El hombre y la mujer salieron agitadamente de la ranchera y ambos avanzaron un paso. La mujer le preguntó si se encontraba bien.
—Alguien me ha empujado —repitió Tom, y la pareja avanzó otro paso—. Me encuentro bien.
La pareja regresó a su coche, el hombre del cabello cortado al cepillo le ayudó a regresar a la acera, y el tráfico empezó de nuevo a circular con fluidez.
—¿Quieres hablar con algún policía? —le preguntó el hombre—. ¿Prefieres sentarte?
—No, me encuentro perfectamente —contestó Tom—. ¿Vio usted quién me empujó?

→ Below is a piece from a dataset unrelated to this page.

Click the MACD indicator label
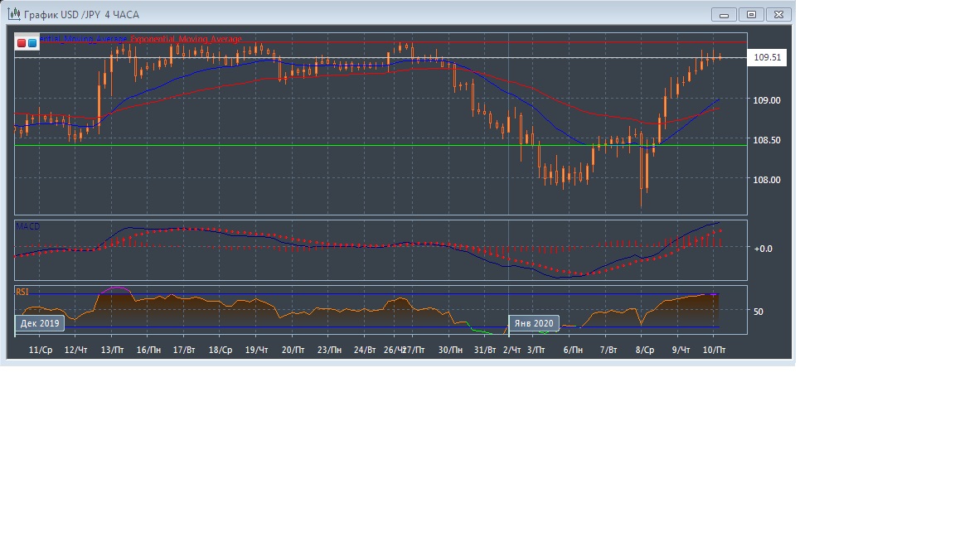click(x=27, y=226)
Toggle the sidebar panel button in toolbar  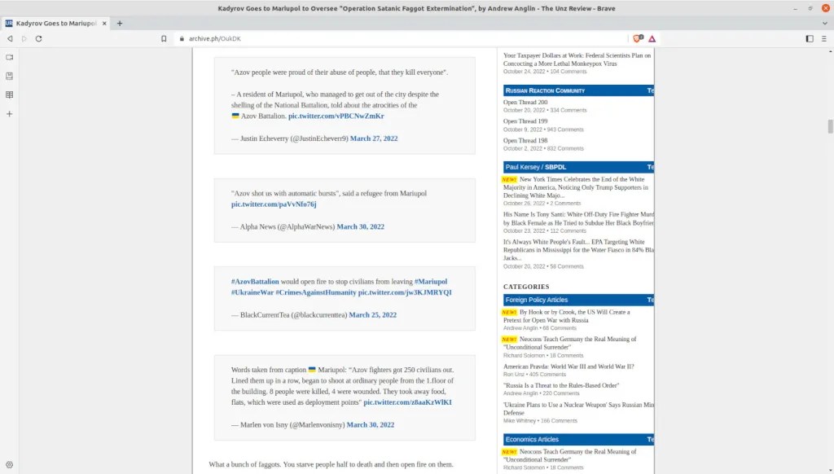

—Sólo te vi a ti saltando en medio de la calle —explicó, soltando a Tom y retrocediendo un paso—. Si alguien te ha empujado, deberías denunciarlo a la policía. —Y empezó a mirar a su alrededor, por si encontraba a alguno.
—Puede que fuera un simple accidente —dijo Tom, y el hombre asintió con fuerza.
—Tienes la cara llena de polvo —le señaló el hombre.
Tom se pasó la mano por la cara y empezó a limpiarse la ropa. Cuando volvió a levantar la mirada, el hombre había desaparecido. La demás gente de la acera seguía mirándole, pero no se acercó. Su cabeza parecía un globo, y el cuerpo le pesaba menos que una flor de cardo: un soplo de aire habría podido derribarlo. Tom dio unas cuantas palmadas al polvo más visible de las rodillas y, cojeando, se alejó por la acera, hacia la salida del pueblo.